È pur vero che Francesco appare ritratto da Mantegna come un uomo adulto (nel ’65 aveva appena 21 anni), e questo spinge alcuni studiosi a postporre la commissione del ciclo pittorico a qualche anno dopo, per esempio nel 1472, quando il cardinale si recò a Mantova per ricevere il titolo di Abate commendatario di Sant’Andrea.
Mantegna rese illusoriamente grandioso lo spazio angusto di questa piccola sala trasfigurandolo con una complessa decorazione interamente dipinta, che simula un’architettura di gusto antiquario. Una finta struttura a pilastri, ornata da motivi decorativi a candelabre, finte sculture, finte corone e finti medaglioni commemorativi, regge una volta a costoloni conclusa, al centro, da un’apertura circolare (oculo) sovrastata da un parapetto –dipinto in prospettiva – da cui si scorge il cielo. I costoloni, che dividono la superfice della volta in losanghe e pennacchi, sono impostati su peducci (realmente in rilievo), dotati di finti capitelli e corrispondenti a ognuno dei finti pilastri dipinti nelle pareti.
Le losanghe ospitano otto ritratti clipeati in finto stucco che raffigurano Giulio Cesare e i primi sette imperatori romani (in senso antiorario: Giulio Cesare, Ottaviano, Tiberio, Caligola, Claudio, Nerone, Galba, Otone).
I dodici pennacchi triangolari dipinti alla base della volta sono decorati con finti bassorilievi i cui temi, di ispirazione mitologica, celebrano simbolicamente le virtù del marchese Ludovico. Gli spazi fra un finto pilastro e l’altro, sottostanti ai pennacchi, sono sovrastati da altrettanti archi che creano lunette, decorate con festoni e imprese dei Gonzaga.
L’oculo alla sommità della volta, che richiama quello del Pantheon a Roma, è un ideale compluvium da cui entra la finta luce naturale, fonte d’illuminazione virtuale delle scene dipinte alle pareti. Questa apertura ha un diametro di circa un quarto del lato della stanza ed è circondata da una fastosa ghirlanda ricca di foglie e frutti.
Vi si affacciano un pavone, cinque figure femminili – una dama di corte e quattro domestiche, una delle quali di colore – e dieci putti alati, alcuni rappresentati in audacissimo scorcio sul lato interno della cornice. Anche il grande vaso con una pianta di agrumi, sorretto da un’asta, è mostrato in prospettiva dal basso e sembra pericolosamente in bilico: in effetti, l’espressione divertita delle donne lascerebbe supporre la preparazione di uno scherzo, come se queste intendessero farlo cadere nella stanza sottostante.

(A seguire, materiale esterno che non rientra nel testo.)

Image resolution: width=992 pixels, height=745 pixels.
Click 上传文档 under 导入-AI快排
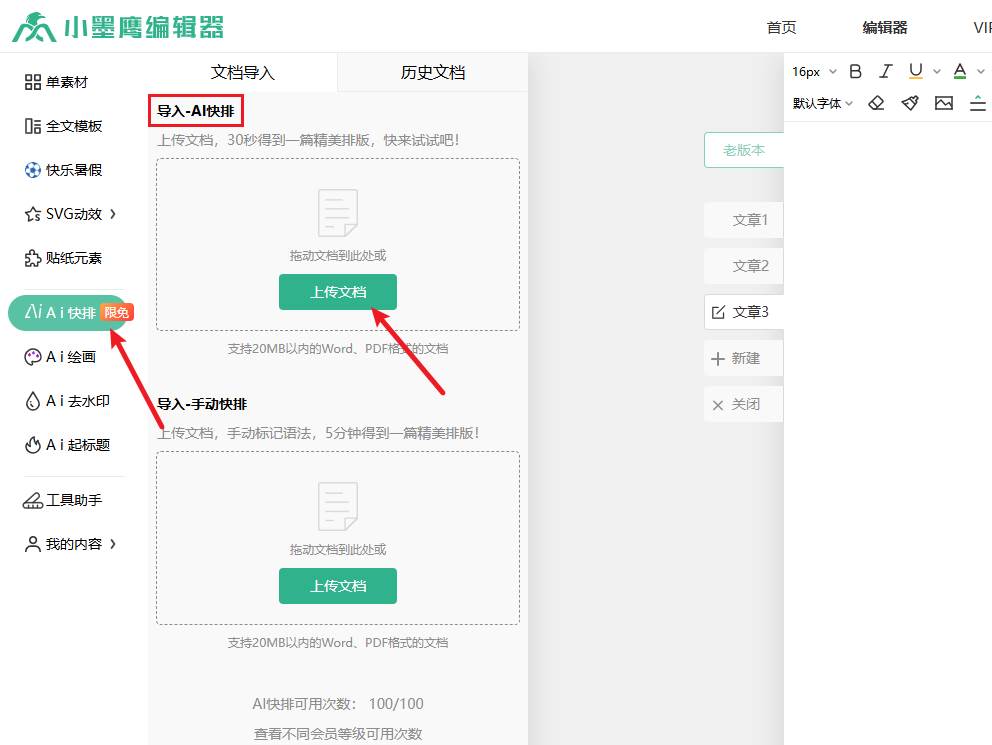[x=338, y=292]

Dopo i precoci esperimenti prospettici di Paolo Uccello, risalenti al primo Quattrocento, era la prima volta che un pittore tentava una così rigorosa prospettiva dal basso (all’epoca detta “da sott’in su”), costruendola con un solo punto di fuga centrale. Una scelta che preludeva alla realizzazione del più grande capolavoro mantegnesco, uno dei più alti traguardi raggiunti dall’arte di tutti i tempi: il Cristo morto, oggi conservato alla Pinacoteca di Brera.
La mirabile architettura virtuale di Mantegna ospita su due pareti attigue, quella ovest e quella nord, i ritratti dei Gonzaga e dei personaggi della loro corte, i quali occupano uno spazio aperto ricavato, illusionisticamente, sopra un finto zoccolo marmoreo che occupa la fascia inferiore della sala e regge i pilastri che scandiscono le scene.

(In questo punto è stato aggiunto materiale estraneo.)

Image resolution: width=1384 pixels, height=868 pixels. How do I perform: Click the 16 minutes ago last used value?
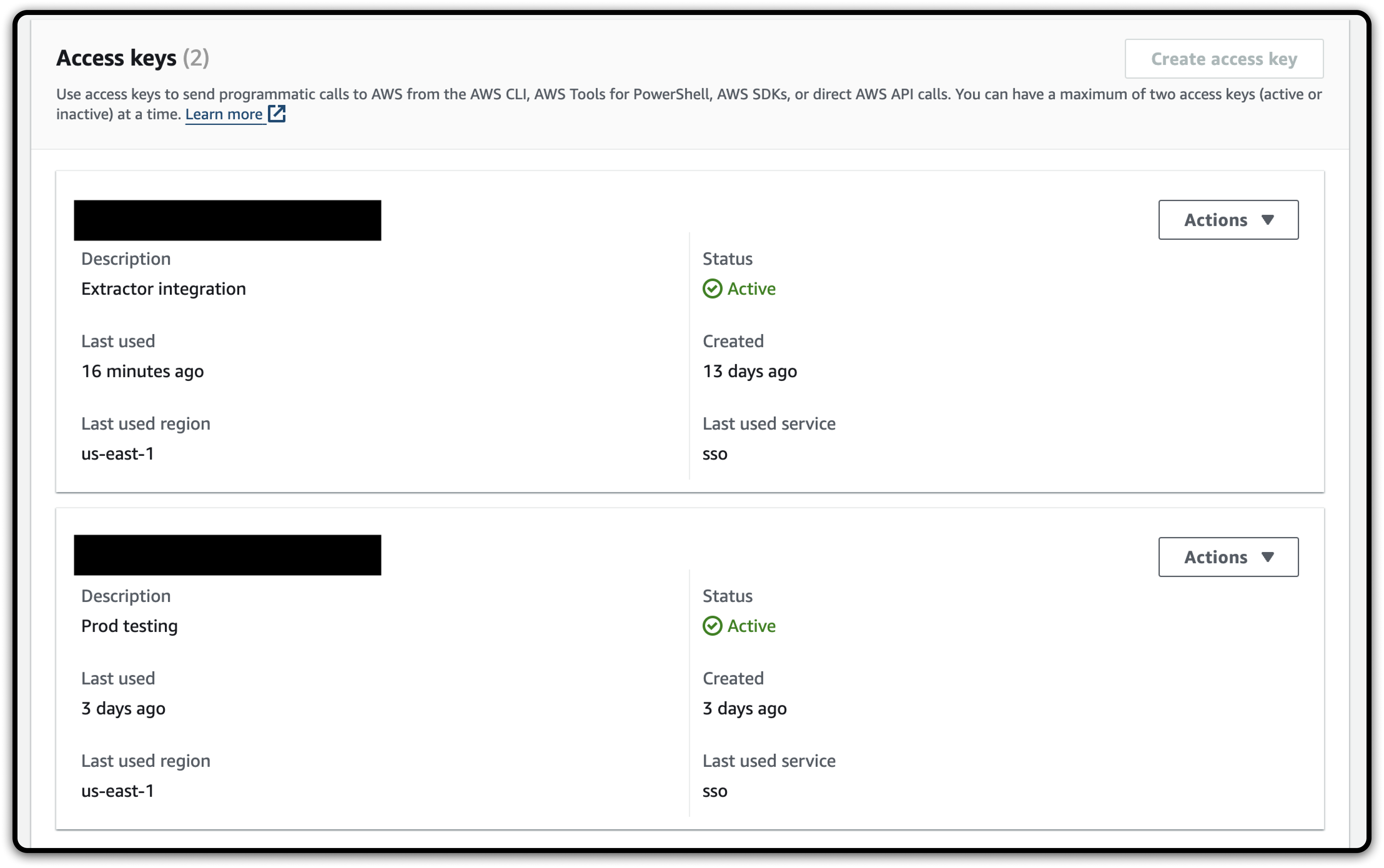tap(142, 372)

Sugli sfondi si ammirano vedute di campagna, castelli, giardini e monumenti antichi e l’effetto finale, altamente suggestivo, è ottenuto grazie all’uso sistematico delle regole della prospettiva brunelleschiana, già pubblicate dall’Alberti nel suo trattato De Pictura.
Nella scena dell’Incontro del marchese Ludovico con il figlio cardinale Francesco, sulla parete ovest, i personaggi sono compostamente atteggiati, quasi in posa, e la posizione di profilo della maggior parte di loro esclude la caratterizzazione storica della scena, che peraltro è smentita dalla rappresentazione, sullo sfondo, dell’antica città di Roma, città simbolica per eccellenza. Anzi, proprio la scelta di rappresentare i Gonzaga di profilo, mutuando questa loro rigida postura dal modello classico delle medaglie all’antica, serve a conferire ai personaggi un carattere aulico e quasi sacrale.

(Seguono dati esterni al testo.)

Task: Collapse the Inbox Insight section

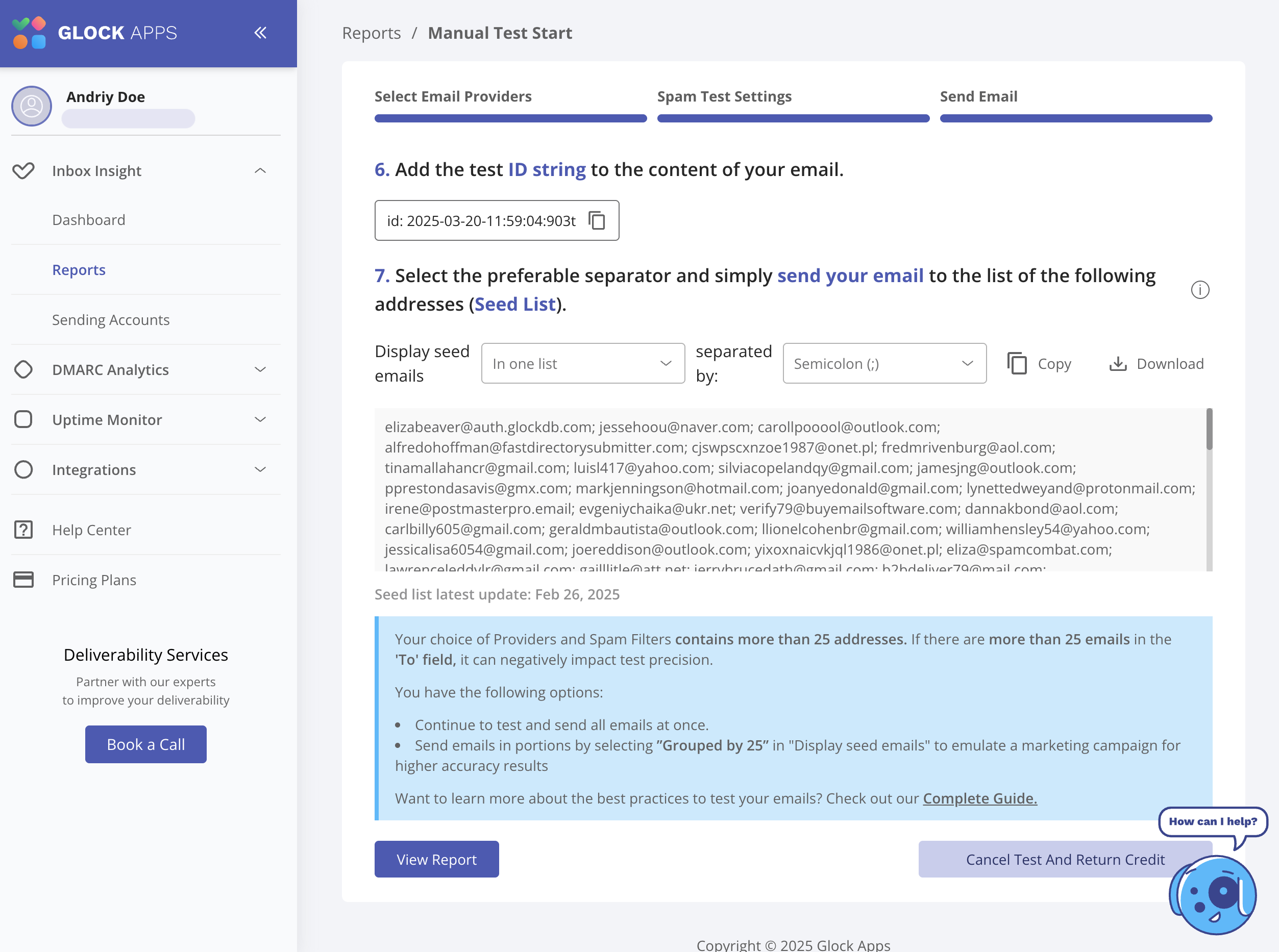Action: [x=260, y=170]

Non a caso, nella parete nord, dove la famiglia del principe è mostrata in un momento quotidiano con i membri della corte, i personaggi sono raffigurati per lo più di tre quarti.
Ludovico, per esempio, che indossa una comoda veste da camera, volge il capo verso il suo segretario consigliere, con un gesto molto naturale. Benché la posizione del marchese sia piuttosto defilata rispetto alla composizione della scena, la sua posa è talmente spontanea da attirare inevitabilmente l’attenzione dello spettatore.
Gustoso è il dettaglio del cane preferito di Ludovico, accucciato sotto il suo trono. Accanto al marchese troneggia la moglie, Barbara di Brandeburgo, dall’espressione assai solenne e in posizione quasi frontale. Da notare che il suo seggio è più basso di quello del marito, per marcare la sua minore importanza nella gerarchia familiare. Fra i due coniugi è ritratta, rigidamente di profilo, Paula, la figlia morta prematuramente: questa posa innaturale rende la sua figura astratta e irreale, nonostante la puntuale individuazione fisionomica.
Non è stato chiarito a quale esatto episodio si riferisca l’affresco di questa parete e non tutti i personaggi ritratti sono stati riconosciuti con sicurezza. Poco importa: l’intento di tutta la scena è palesemente celebrativo. Anzi, in questo senso l’opera di Mantegna ben testimonia il ruolo crescente che le famiglie signorili stavano assumendo nel contesto dell’arte quattrocentesca. Il mecenatismo divenne il canale prediletto attraverso cui le corti rinascimentali, in competizione fra loro, usarono sfidarsi.
Le grandi famiglie, fautrici dello sviluppo economico delle proprie città, ambirono a rendere immortale il proprio casato e il proprio territorio, commissionando grandiose opere artistiche. Ciò accadde non solo presso la corte dei Gonzaga a Mantova ma anche nella Signoria di Urbino con i Montefeltro, a Ferrara con la famiglia d’Este, e a Roma con l’opera di papa Sisto IV, «restaurator urbis».